SAN MATEO (07/21/2000) - In the red hot (customer relationship management) space, E.piphany Inc. is edging closer to competitor Siebel Systems Inc. with next week's debut of Epiphany E.5, according to analysts.
By incorporating the technology it acquired from Octane Software Inc. earlier this year, San Mateo, Calif.-based Epiphany is merging analytical and operational CRM in an attempt to best its San Mateo neighbor, as well as other major competitors, Epiphany officials said.
The combination is aimed at customers who are sold on the idea of the importance of a unified customer view, said Paul Rodwick, vice president of product marketing at Epiphany.
The complete view of customers' interactions with a company requires an enterprise to become customer-centric, aligning its divisions to put customer satisfaction and retention as top priorities, Rodwick said. The goal is to let customer information permeate throughout the rest of the enterprise.
Epiphany is aiming to provide the "broadest footprint in the industry," Rodwick said, by bringing together analytical and operational capabilities and offering them in a Web-based format that encompasses customer interactions via direct marketing, call centers, direct sales, e-mail, Web, chat, Web co-browsing, and wireless alerts. The E.5 release also offers real-time reports on how long queues are, how many customers are interacting, and how busy operators are. In addition, Epiphany provides software links to the call centers of major third-party players.
With E.5, available next month, Epiphany has moved "into serious competition with Siebel" and beyond its previous competitors such as Menlo Park, Calif.-based Broadbase Software Inc., Rodwick claimed.
Some industry analysts agreed.
Although Epiphany lacks a field sales-force automation offering -- Siebel's strength -- it could give Siebel a run for its money, said Bob Chatham, an analyst at Forrester Research Inc., in Cambridge, Mass. He added that Epiphany has also significantly expanded its offerings over Broadbase, which this week is unveiling its upgrade, Broadbase 4.0.

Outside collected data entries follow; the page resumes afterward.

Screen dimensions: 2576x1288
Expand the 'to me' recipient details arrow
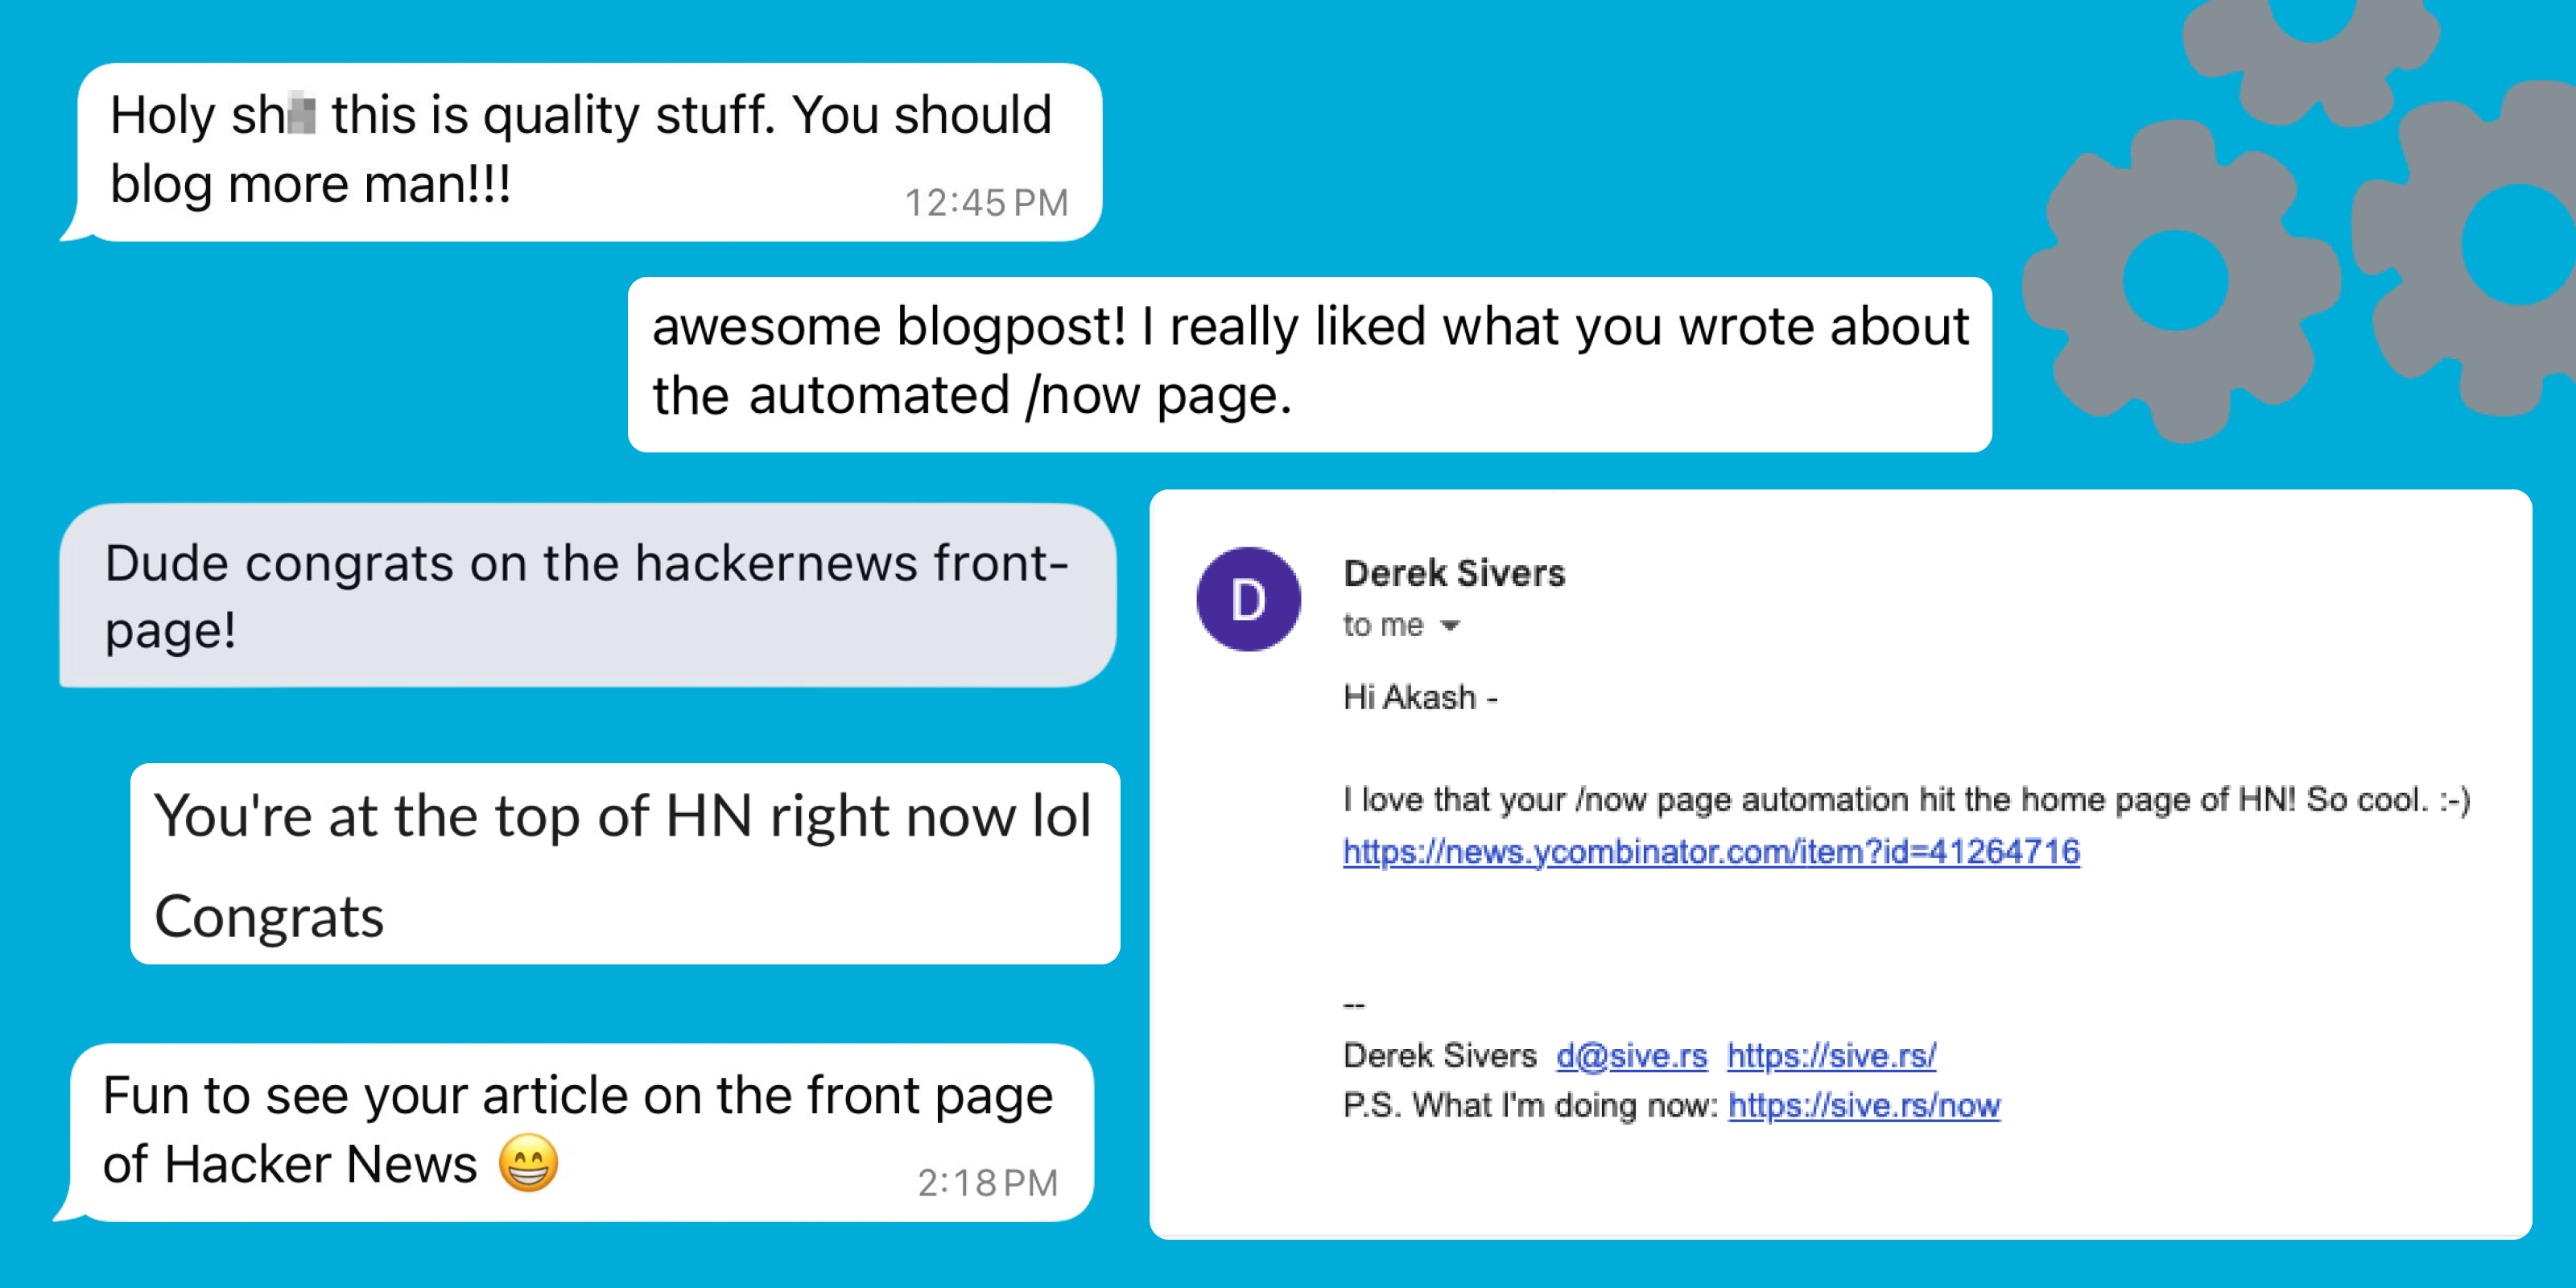click(x=1450, y=626)
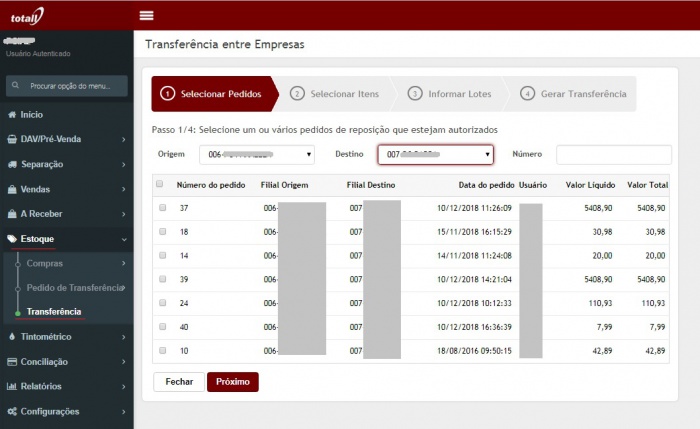Click the Separação icon in sidebar
This screenshot has width=700, height=429.
(x=12, y=164)
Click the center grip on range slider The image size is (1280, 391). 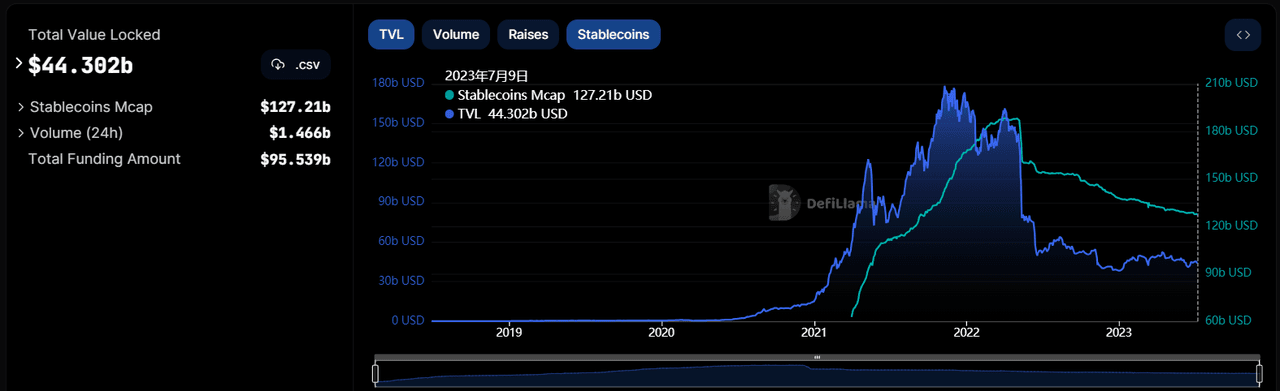tap(817, 357)
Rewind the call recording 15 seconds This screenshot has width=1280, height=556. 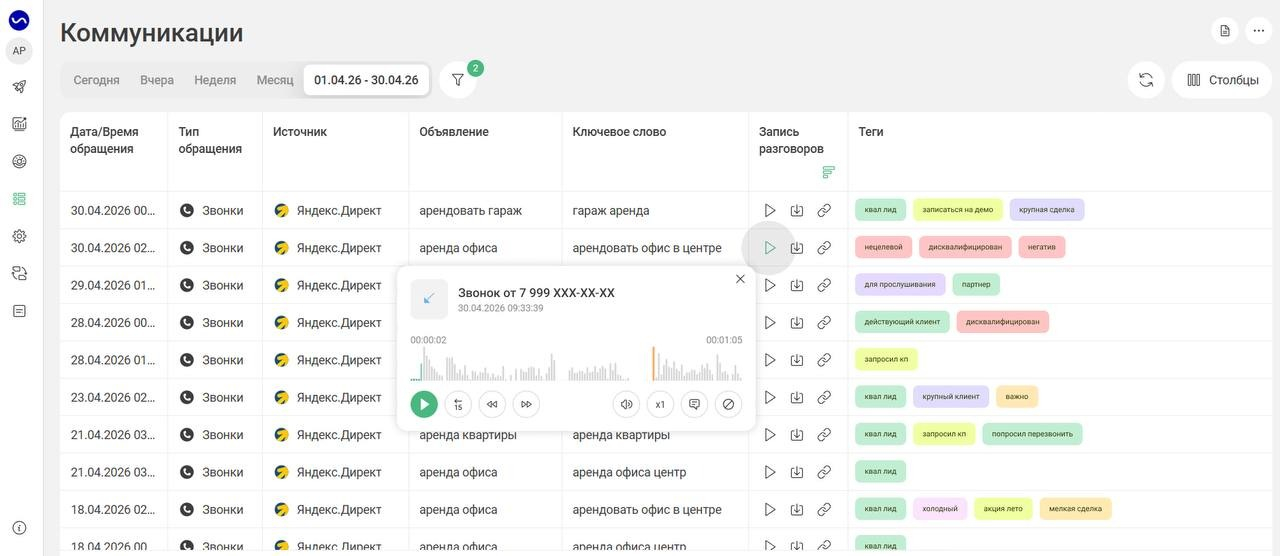tap(458, 404)
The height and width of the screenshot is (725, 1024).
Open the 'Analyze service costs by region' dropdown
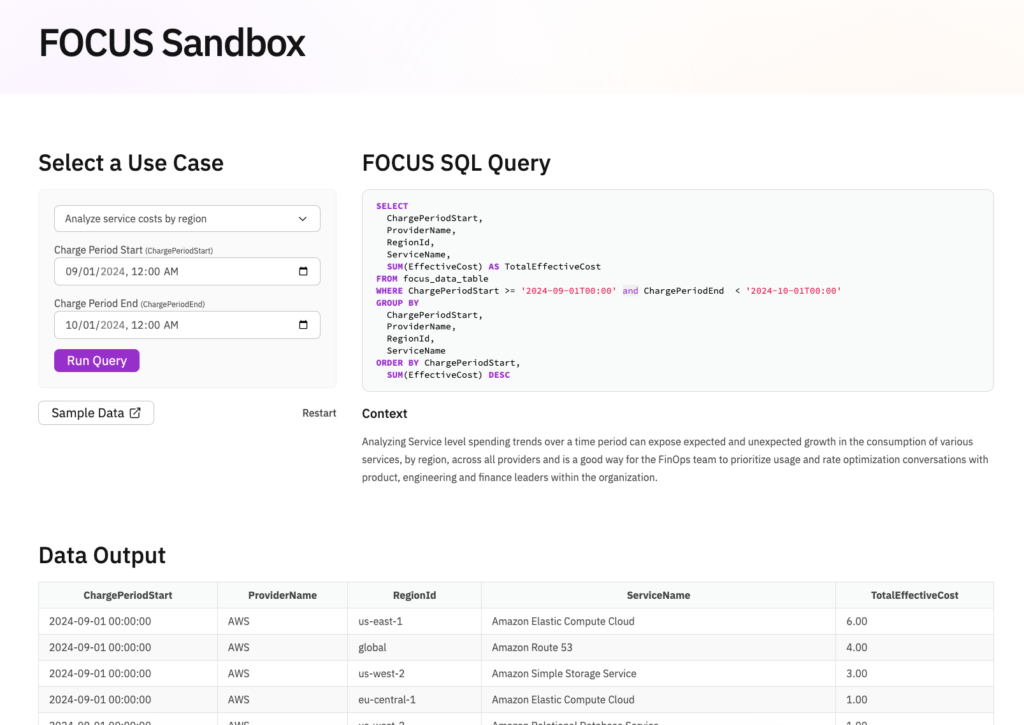coord(187,218)
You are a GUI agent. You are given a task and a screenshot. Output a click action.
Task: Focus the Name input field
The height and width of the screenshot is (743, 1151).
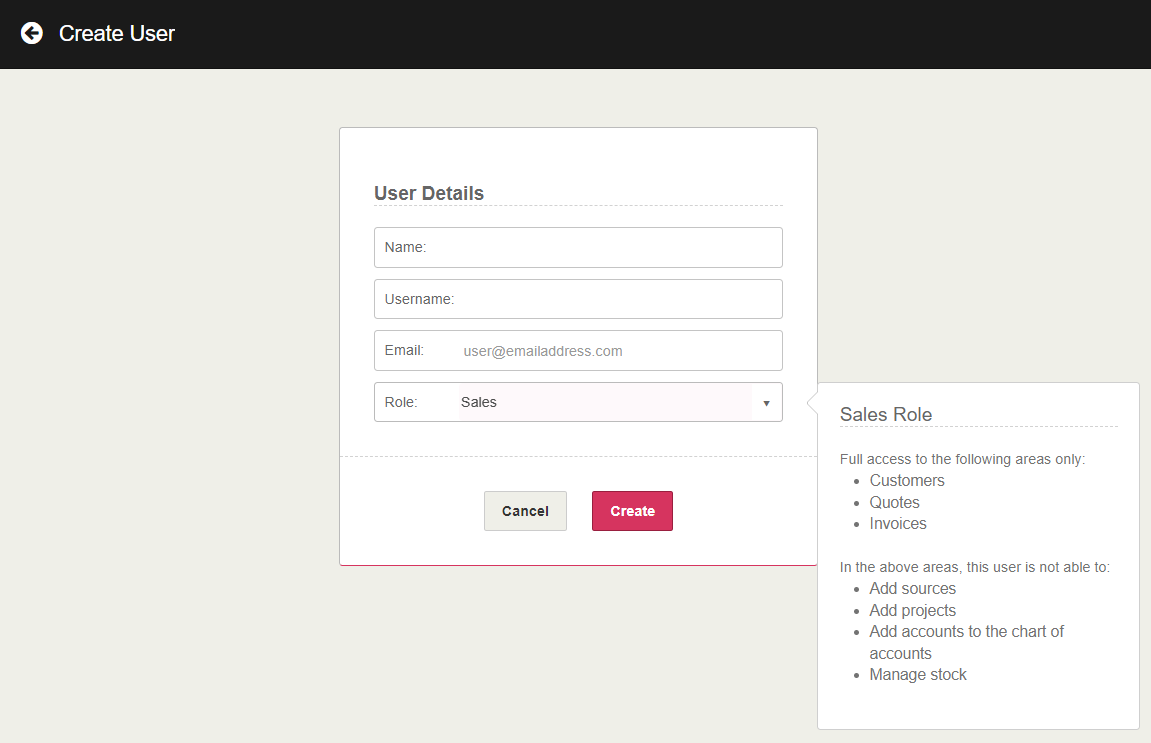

"It's a larger question of scope. Broadbase is providing the analytics behind the applications. Somebody else has to provide the application," Chatham said, adding that this entire arena is still very much a multivendor solution.
"I think both [Epiphany and Broadbase] have their weakness," Chatham said.
Without a field sales-force automation offering, Epiphany will have "a steep hill to climb," he said.
And, Chatham said, Epiphany's and Siebel's competitors could catch up, particularly Nortel Networks Corp.'s Clarify, Oracle Corp., and PeopleSoft Inc. and its Vantive Corp. division.
The PeopleSoft/Vantive combination could prove to be a major advantage because "[users] could reach into the back end for inventory, pricing, and ordering information," Chatham said. That information is contained in PeopleSoft's ERP (enterprise resource planning) capabilities.
Art technology group gets personal
With the dramatic growth of online sales and support, businesses need a single technology platform that can manage customer interactions and personalize the experience to gain competitive advantage.
This week, Art Technology Group (ATG), in Cambridge, Mass., will announce enhancements to its Dynamo e-commerce and personalization platform that will let companies better track customers over time and generate tailored marketing campaigns.
Dynamo 5 introduces what ATG calls scenarios, or a sequence of interactions that a business manager or developer can design for specific customers. For example, a scenario could be a promotion to offer an online shopper, if that visitor registers as a regular customer. A second promotion could be generated later if the first promotion was passed up.
Houston-based trading network CheMatch.com plans to use the Dynamo platform in the business-to-business world by letting buyers choose just the products and information that they're interested in seeing from its online catalog, according to Michael Ereli, vice president at CheMatch.com.
Dynamo 5's framework approach, where Java programmers customize the platform, gives more flexibility over pre-packaged applications to re-launch Web applications, ATG officials said. Dynamo 5 will ship in the third quarter of this year and start at $250,000.
"Right now personalization is rudimentary, but as it gets more sophisticated, it will depend on one thing: the amount of data that can be analyzed in that moment," said Matt Calkins, CEO of Appian Communications Inc., an Arlington, Va.-based consultancy. "Most algorithms can only work on a few sets of data at a time."